Collected data entries
────

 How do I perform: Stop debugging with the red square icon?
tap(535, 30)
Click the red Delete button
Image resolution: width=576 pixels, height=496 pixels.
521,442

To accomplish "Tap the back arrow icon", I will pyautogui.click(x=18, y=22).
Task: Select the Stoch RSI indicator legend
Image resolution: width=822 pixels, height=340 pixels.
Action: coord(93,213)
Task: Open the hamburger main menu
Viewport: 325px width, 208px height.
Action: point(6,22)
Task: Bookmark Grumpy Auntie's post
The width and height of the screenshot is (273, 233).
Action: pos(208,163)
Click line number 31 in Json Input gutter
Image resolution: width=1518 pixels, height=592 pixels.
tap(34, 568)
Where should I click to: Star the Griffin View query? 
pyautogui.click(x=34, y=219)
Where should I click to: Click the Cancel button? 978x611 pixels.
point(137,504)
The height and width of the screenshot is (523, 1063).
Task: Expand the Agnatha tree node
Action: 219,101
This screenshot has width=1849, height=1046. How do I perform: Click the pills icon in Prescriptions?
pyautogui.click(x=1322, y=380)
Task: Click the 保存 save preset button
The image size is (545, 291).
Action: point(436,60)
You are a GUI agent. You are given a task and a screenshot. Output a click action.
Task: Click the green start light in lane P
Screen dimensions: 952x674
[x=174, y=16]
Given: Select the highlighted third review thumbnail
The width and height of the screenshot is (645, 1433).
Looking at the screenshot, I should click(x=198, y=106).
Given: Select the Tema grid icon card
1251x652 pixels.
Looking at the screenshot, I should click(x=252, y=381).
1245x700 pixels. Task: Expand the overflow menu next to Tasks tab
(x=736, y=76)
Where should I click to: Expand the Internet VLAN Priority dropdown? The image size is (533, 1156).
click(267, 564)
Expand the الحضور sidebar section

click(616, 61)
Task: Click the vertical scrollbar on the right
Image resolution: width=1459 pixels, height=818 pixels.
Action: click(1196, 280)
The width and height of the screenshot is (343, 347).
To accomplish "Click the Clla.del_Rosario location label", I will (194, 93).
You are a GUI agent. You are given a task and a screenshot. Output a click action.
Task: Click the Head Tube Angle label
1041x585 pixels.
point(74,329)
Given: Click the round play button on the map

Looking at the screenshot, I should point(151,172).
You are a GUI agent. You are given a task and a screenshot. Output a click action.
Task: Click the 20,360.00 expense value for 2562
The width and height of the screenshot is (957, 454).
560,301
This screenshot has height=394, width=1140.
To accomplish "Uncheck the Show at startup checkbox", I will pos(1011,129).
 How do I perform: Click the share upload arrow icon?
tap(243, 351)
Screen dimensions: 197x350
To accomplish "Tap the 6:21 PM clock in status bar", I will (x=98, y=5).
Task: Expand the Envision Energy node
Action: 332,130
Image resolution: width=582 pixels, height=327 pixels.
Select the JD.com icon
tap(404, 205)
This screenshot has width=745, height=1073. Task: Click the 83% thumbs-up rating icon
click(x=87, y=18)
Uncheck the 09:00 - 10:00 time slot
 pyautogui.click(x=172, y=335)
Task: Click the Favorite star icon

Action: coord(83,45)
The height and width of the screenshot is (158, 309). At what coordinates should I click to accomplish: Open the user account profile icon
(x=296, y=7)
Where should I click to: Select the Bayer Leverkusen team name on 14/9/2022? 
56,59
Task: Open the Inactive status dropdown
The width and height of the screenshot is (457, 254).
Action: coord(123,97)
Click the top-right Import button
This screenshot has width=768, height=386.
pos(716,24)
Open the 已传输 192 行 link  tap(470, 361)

────

All that is needed is the line containing "How do I perform: Click the share" and each line after it to the end of the data above, set down exactly.

 How do I perform: Click the share upload arrow icon?
tap(243, 351)
Screen dimensions: 197x350
To accomplish "Tap the 6:21 PM clock in status bar", I will (x=98, y=5).
Task: Expand the Envision Energy node
Action: 332,130
Image resolution: width=582 pixels, height=327 pixels.
Select the JD.com icon
tap(404, 205)
This screenshot has width=745, height=1073. Task: Click the 83% thumbs-up rating icon
click(x=87, y=18)
Uncheck the 09:00 - 10:00 time slot
 pyautogui.click(x=172, y=335)
Task: Click the Favorite star icon

Action: coord(83,45)
The height and width of the screenshot is (158, 309). At what coordinates should I click to accomplish: Open the user account profile icon
(x=296, y=7)
Where should I click to: Select the Bayer Leverkusen team name on 14/9/2022? 
56,59
Task: Open the Inactive status dropdown
The width and height of the screenshot is (457, 254).
Action: coord(123,97)
Click the top-right Import button
This screenshot has width=768, height=386.
pos(716,24)
Open the 已传输 192 行 link  tap(470, 361)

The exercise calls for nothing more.